• INPUT FOR THIS TASK:
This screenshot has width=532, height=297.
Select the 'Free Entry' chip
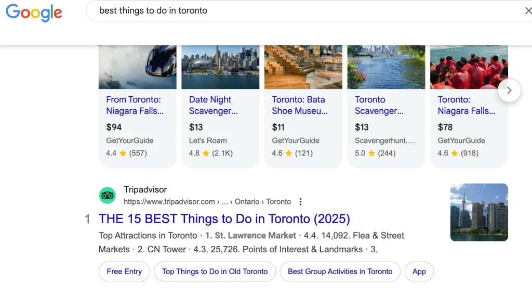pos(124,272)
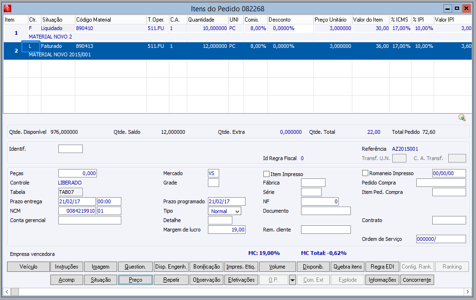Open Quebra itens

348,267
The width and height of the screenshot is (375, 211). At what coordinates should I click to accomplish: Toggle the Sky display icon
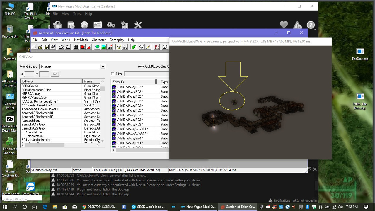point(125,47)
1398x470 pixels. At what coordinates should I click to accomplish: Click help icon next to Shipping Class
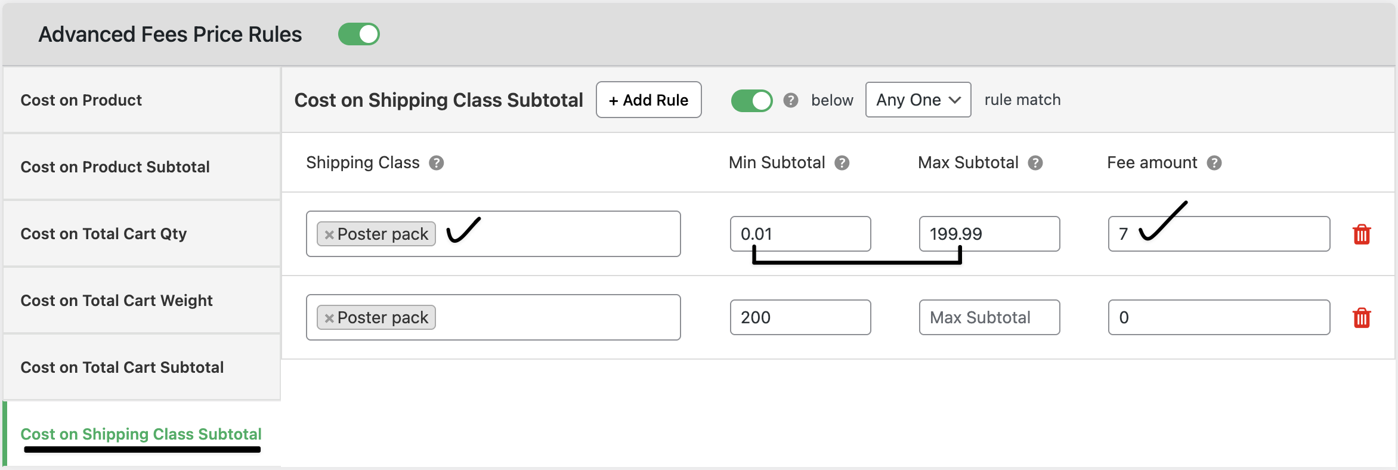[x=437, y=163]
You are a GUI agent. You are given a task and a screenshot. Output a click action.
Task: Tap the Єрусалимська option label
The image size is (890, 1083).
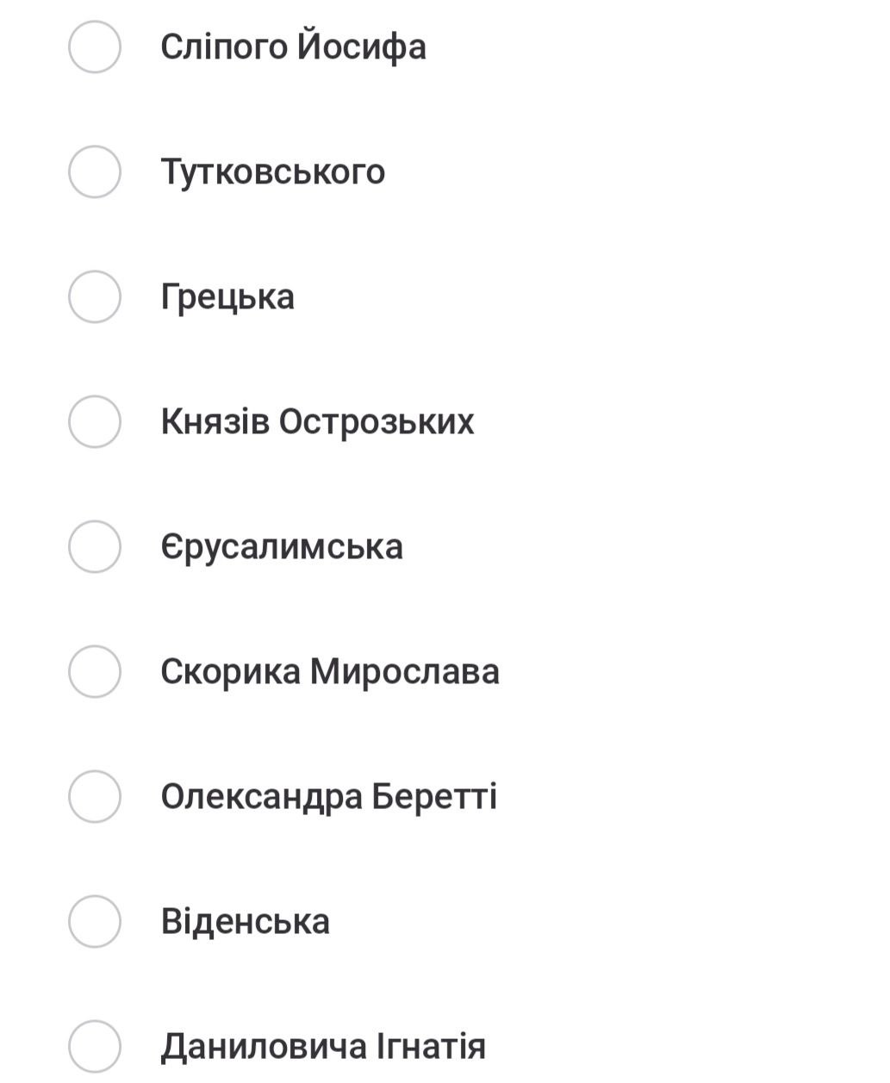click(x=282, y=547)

• PROBLEM TO SOLVE: Could you copy each line above exactly as written, minus any pictures?

• WRITTEN ANSWER:
This screenshot has width=532, height=297.
Select the 'Free Entry' chip
pos(124,272)
Open Quebra itens

348,267
The width and height of the screenshot is (375, 211). At what coordinates should I click to accomplish: Toggle the Sky display icon
point(125,47)
1398x470 pixels. At what coordinates should I click to accomplish: Click help icon next to Shipping Class
[x=437, y=163]
You are a GUI agent. You are given a task and a screenshot. Output a click action.
Task: Tap the Єрусалимська option label
The image size is (890, 1083).
click(x=282, y=547)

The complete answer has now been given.